After a set of sounds is converted into corresponding sequences of symbols, various operations can be performed on the sequences. For example, we can generate a histogram, which specifies the number of times each symbol occurs in the sound. For example, suppose we start with a collection of n “sounds,” wherein each sound comprises an audio signal which is between one second and several minutes in length. Next, we convert each of these sounds into a sequence of symbols (or words) using the process outlined above. Then, we count the number of times each symbol occurs in these sounds, and we store these counts in a “count matrix,” which includes a row for each symbol (or word) and a column for each sound. Next, for a given sound, we can identify the other sounds that are similar to it. This can be accomplished by considering each column in the count matrix to be a vector and performing “cosine similarity” computations between a vector for the given sound and vectors for the other sounds in the count matrix. After we identify the closest sounds, we can examine semantic tags associated with the closest sounds to determine which semantic tags are likely to be associated with the given sound.

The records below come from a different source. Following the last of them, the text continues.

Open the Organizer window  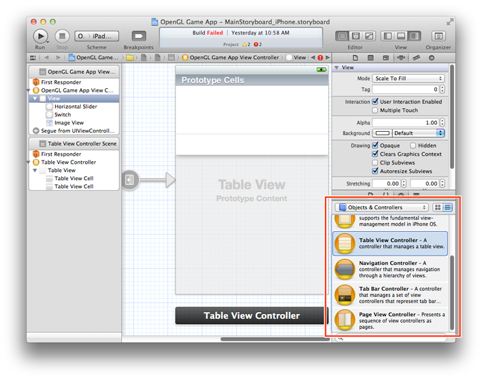pyautogui.click(x=438, y=35)
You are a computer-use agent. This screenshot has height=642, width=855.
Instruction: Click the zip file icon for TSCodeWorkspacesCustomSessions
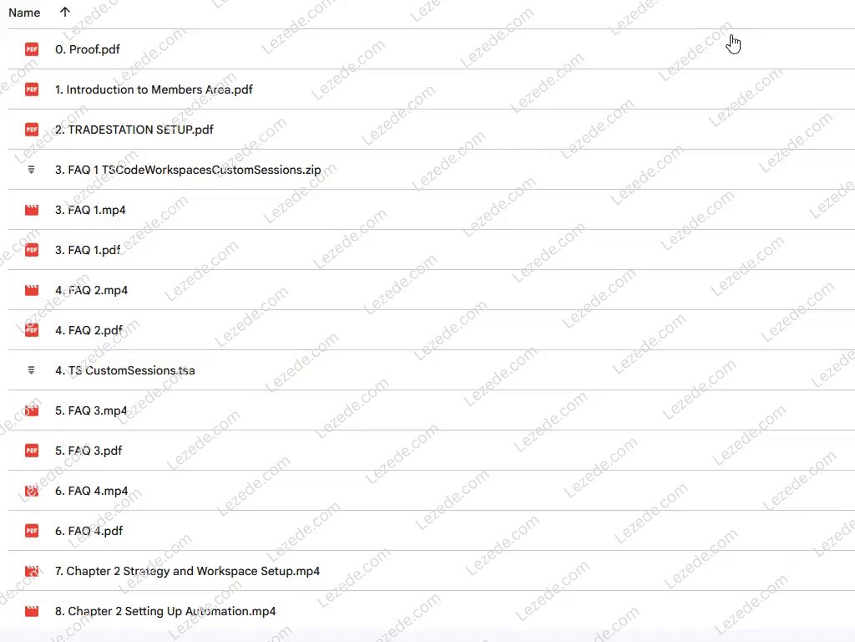click(32, 170)
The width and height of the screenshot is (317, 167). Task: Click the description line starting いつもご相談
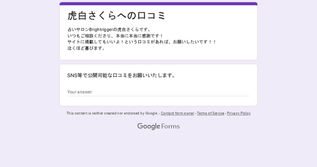[115, 36]
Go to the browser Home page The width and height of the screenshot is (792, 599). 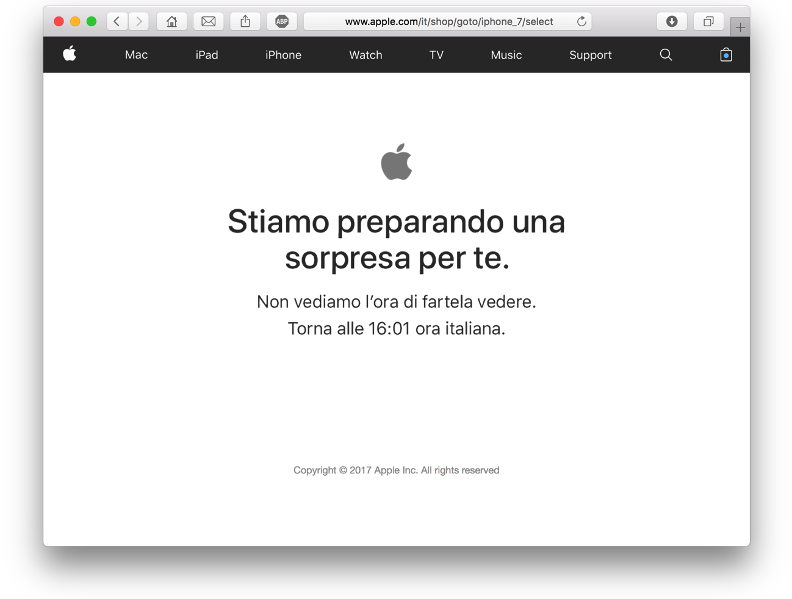point(171,21)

We can further refine this analysis by computing a term frequency-inverse document frequency (TF-IDF) statistic for each symbol (or word), and then weighting the vector component for the symbol (or word) based on the statistic. Note that this TF-IDF weighting factor increases proportionally with the number of times a symbol appears in the sound, but is offset by the frequency of the symbol across all of the sounds. This helps to adjust for the fact that some symbols appear more frequently in general.
We can also smooth out the histogram for each sound by applying a “confusion matrix” to the sequence of symbols. This confusion matrix says that if a given symbol A exists in a sequence of symbols, there is a probability (based on a preceding pattern of symbols) that the symbol is actually a B or a C. We can then replace one value in the row for the symbol A with corresponding fractional values in the rows for symbols A, B and C, wherein these fractional values reflect the relative probabilities for symbols A, B and C.

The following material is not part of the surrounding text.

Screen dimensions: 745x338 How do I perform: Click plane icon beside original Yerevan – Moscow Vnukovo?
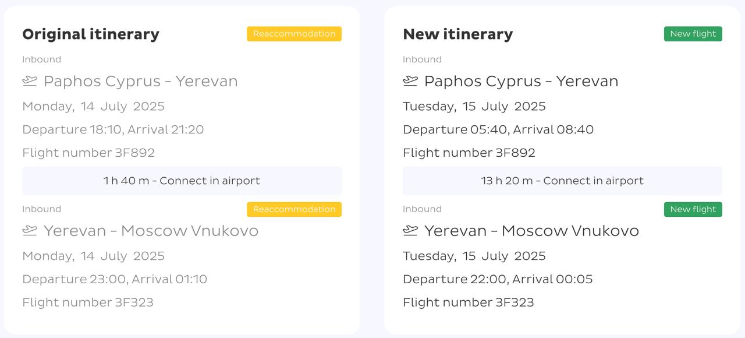[x=30, y=231]
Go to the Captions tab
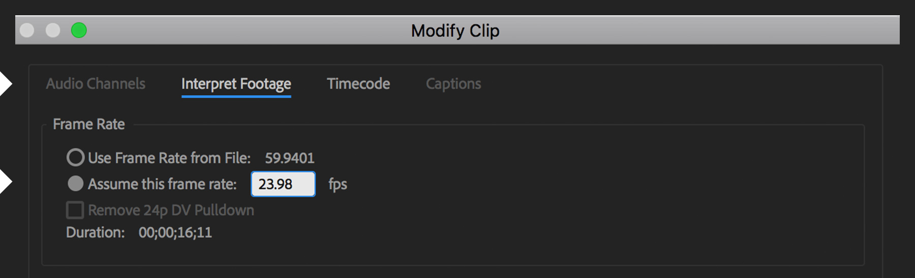Screen dimensions: 915x278 tap(453, 84)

We can also perform a “topic analysis” on a sequence of symbols to associate runs of symbols in the sequence with specific topics. Topic analysis assumes that the symbols are generated by a “topic,” which comprises a stochastic model that uses probabilities (and conditional probabilities) for symbols to generate the sequence of symbols.
Various modifications to the disclosed embodiments will be readily apparent to those skilled in the art, and the general principles defined herein may be applied to other embodiments and applications without departing from the spirit and scope of the present invention. Thus, the present invention is not limited to the embodiments shown, but is to be accorded the widest scope consistent with the principles and features disclosed herein.
The foregoing descriptions of embodiments have been presented for purposes of illustration and description only. They are not intended to be exhaustive or to limit the present description to the forms disclosed. Accordingly, many modifications and variations will be apparent to practitioners skilled in the art. Additionally, the above disclosure is not intended to limit the present description. The scope of the present description is defined by the appended claims.